Larry Herke, Commis­sioner of the Minnesota Department of Veterans Affairs was the keynote speaker at a meeting held to discuss the status of the Montevideo Veterans Home Project. The meeting was held on Tuesday at the Training And Community Center (TACC).

Among the dignitaries in attendance were State Representative Time Miller, State Senator Andrew Lang, Monte­video Veterans Home Project Committee Chair Marv Garbe, Montevideo Mayor Jim Curtiss, local VA Administrator Tim Kolhei, and Chippewa County Auditor/Treasure Michelle May.

Herke, a retired colonel with 31 years of active duty experience had news for the audience. He said: “You’ve heard that, back in May, we did all the right things to meet the 1st of April requirement. I am pleased to announce that we are now on the new construction list!

“The good news is that we’re being asked a lot of questions by the Federal VA about our application. Anytime you are being asked about something, that’s good news! That means they are interested, they think you’re a player, and they think you have a possibility of moving forward!”

Herke recently traveled to Washington D.C. to meet with VA officials. “I explained where we were with the project, because we’re a bit further along than most would be. A lot of states don’t have the design funding that Minnesota has,” he said.

When working with the Federal government, every thing must be done by the book. “We’ve done the entire front side of the check list,” Herke said, “as well as most of the back side, and we are working ahead of schedule on some of the items that have to go through my office.”

The design phase of the project has been moving right along. “You saw some illustrations the last time we were all here that were at most 15 percent complete. We’re beyond 50 percent and moving quickly forward to 100 percent,” said Herke.

The state VA office has been staying on top of all three veterans home projects in Minnesota, and Herke has high hopes he projects will clear all the Federal VA hurdles. “The official notification will come sometime in January, so I want to assure you that we are on track with, and have met all the requirements. My job as commissioner is to take the money provided by the state government, and the money provided by local governments, and come up with a plan that will actually work,” said Herke.

Herke’s good news was tempered by a construction budget report. “I received this summary on August 7,” he said. It indicated that, when I received the cost assessment, we were over budget by $10,730,375,” said Herke.

Herke and his team had some decisions to make, as well as find ways to trim the project a bit. He said: “We discussed what was most important for our veterans. I can assure you, that the design is almost exactly the way you saw it before.”

Some things were eliminated, others had to be scaled back. “We had to make the sun rooms smaller, but the court yards are still in place, as well as all the amenities of the court yards. I still had to trim $10 million.

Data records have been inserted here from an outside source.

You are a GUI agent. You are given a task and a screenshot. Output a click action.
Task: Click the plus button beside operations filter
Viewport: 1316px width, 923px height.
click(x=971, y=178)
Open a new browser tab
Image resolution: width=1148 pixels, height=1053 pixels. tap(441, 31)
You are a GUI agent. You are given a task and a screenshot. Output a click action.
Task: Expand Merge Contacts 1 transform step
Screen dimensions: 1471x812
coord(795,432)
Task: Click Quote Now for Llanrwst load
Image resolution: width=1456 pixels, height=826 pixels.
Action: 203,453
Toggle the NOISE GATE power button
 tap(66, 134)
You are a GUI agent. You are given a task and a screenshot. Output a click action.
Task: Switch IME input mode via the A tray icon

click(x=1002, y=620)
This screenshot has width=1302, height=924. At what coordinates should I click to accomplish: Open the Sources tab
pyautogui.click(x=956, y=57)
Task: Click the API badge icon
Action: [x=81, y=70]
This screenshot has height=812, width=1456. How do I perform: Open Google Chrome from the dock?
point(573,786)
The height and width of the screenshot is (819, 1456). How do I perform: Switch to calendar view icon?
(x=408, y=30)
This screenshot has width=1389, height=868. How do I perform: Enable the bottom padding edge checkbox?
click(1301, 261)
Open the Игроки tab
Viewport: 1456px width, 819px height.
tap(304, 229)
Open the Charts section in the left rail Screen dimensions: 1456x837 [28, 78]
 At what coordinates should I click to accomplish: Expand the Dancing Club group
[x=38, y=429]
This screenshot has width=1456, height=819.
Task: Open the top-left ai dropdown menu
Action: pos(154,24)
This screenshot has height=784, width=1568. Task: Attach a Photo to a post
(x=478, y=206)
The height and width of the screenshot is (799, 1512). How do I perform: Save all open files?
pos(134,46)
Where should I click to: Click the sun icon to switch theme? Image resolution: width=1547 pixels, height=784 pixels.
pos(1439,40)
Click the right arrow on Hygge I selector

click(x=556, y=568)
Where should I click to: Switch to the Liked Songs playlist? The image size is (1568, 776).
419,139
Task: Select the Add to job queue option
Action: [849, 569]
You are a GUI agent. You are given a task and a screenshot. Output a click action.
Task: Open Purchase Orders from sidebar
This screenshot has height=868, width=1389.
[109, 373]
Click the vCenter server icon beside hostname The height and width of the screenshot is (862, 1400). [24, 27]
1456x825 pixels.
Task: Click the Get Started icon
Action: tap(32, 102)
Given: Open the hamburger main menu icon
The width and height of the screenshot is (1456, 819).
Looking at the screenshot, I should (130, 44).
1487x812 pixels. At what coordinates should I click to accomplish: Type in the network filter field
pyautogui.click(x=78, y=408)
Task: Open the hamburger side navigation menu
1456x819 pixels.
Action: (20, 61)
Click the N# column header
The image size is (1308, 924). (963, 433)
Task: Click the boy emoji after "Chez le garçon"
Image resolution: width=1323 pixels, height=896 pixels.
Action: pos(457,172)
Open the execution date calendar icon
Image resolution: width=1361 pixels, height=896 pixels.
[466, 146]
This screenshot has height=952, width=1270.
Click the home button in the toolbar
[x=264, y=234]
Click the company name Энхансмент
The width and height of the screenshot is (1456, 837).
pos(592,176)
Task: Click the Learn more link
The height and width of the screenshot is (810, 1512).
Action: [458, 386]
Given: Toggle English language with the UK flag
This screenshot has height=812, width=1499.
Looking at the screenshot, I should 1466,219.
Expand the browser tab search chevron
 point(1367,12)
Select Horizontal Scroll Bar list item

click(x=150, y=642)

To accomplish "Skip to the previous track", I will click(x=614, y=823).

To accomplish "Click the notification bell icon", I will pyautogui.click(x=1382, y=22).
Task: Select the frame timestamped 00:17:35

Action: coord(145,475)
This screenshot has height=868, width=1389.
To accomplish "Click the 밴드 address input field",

“These veterans homes are important for their communities. We’re still looking at 200 square feet per room. We still have all private rooms. We still have bathrooms in each room. We still have 18 veterans per household. The nursing stations and all supporting facilities are exactly the same as before.”

What was trimmed largely had to do with downsizing some spaces, as well as coming some offices. “We also eliminated a lot of external amenities. The total square footage reduction was 13,600 square feet.”

Rep. Miller spoke up and questioned why there was such a big disparity with the numbers. He said: “Ten million is a really big miss. the original numbers were based on, A, pre-design, and B, standardized numbers. is that what happened there? When the actual numbers were used, it jumped by ten million?”

Herke replied: “It’s one of the largest numbers that I’ve ever had gone wrong on a project. I think, since 2018, the price of materials has gone up, also, labor in Greater Minnesota was underestimated. So those were probably the two biggest factors that contributed to the larger estimate.”

The total reduction to the construction budget amounted to $14,600, which brought the budget in line with the pre-design budget.

The discussion continued for some time, dealing mostly with changes to the plans in order to come in at or under budget. The construction budget currently stands at $38,700,000, and the construction company is planning on getting the project in January, 2020. A tentative start date for construction to begin has been set for May of 2020. The facility is now expected to be opened to residents in 2022.

After the meeting, Rep. Miller shared some thoughts. He said: “Today’s meeting was encouraging. When you start getting into the details, and start hearing about budget cuts, it can be discouraging. What I’ve really appreciated throughout this entire process is that we have truly managed to stay focused. We do have agencies, politicians, local authorities, state and national agencies, contractors, you name it.

"It’s a difficult process to work through, but we’ve managed to keep things on track, keep things on the level. There have been no hurt feelings, and I really attribute that to the leadership on this Veterans Home Project. This is how government is supposed to work. I think things are going well!”

Montevideo Mayor Jim Curtiss added: “Not only will this help the veterans, because they do come first, but this will be a great benefit to Montevideo!”

For now, the Monte­video Veterans Home project continues to move forward, as all parties concerned anxiously await the potential awarding of the project in January.